The words we use

Given my earlier post defining what I think are some common words and phrases, I would like to further discuss language usage within dog training and behaviour modification.  As someone who is learning more and more about dog behaviour, I regularly speak to people about dogs, be it their dog, or a dog belonging to a family member, friend, or neighbour.  When talking about different things with people, I always try to make sure I stay away from certain words or phrases.

It seems obvious, to me, that if I want to help someone to help their dog, I cannot inflame their worries.  They need my help, and that means my understanding, knowledge, and care, alongside advice, and whatever else might be needed to help them.  I frequently see trainers on TV, or hear of other trainers, or people within the media industry, or on TV saying things like “he’s a killer”, or “he’s really scary”, or “I was worried he was going to bite me”, and so on.  As professionals (or in my case, a professional-in-training), I believe we need to choose words that reassure, use phrases that inspire confidence, and back them up with actions that gain the trust of our clients, and the trust of their dog as well.

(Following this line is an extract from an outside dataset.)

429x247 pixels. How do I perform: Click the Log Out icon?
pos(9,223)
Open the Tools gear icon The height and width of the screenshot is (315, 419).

Doing anything less is, in my books, not only unprofessional, it is unforgivable.

Many people are already scared of certain breeds of dog thanks to the media, as well as others who espouse the good breed/bad breed myths and propaganda.  Additionally, sometimes people can be more than scared enough by their own dog, so to me it is obvious that we don’t need a supposedly professional behaviourist or training instructor to spout the same nonsense too, let alone somebody with very little real knowledge of the subject writing a newspaper article, or putting their mis-informed opinion as fact on primetime TV.

I much prefer people who are rational, and look objectively at all situations, even if some people may find worrying, upsetting, or scary; as that is how we help others – by showing them that what they are worried about, actually has no cause for concern.

It’s only through gaining real knowledge that we learn.  Real knowledge should never make somebody afraid, or fearful – as the quote says “the truth will set you free”; and in this case, the truth would set everyone free; free from fear of dogs, free from fear and worry of their motivations and reasons for behaving in certain ways; and all the myths and falsehoods that still plague popular culture would be no more.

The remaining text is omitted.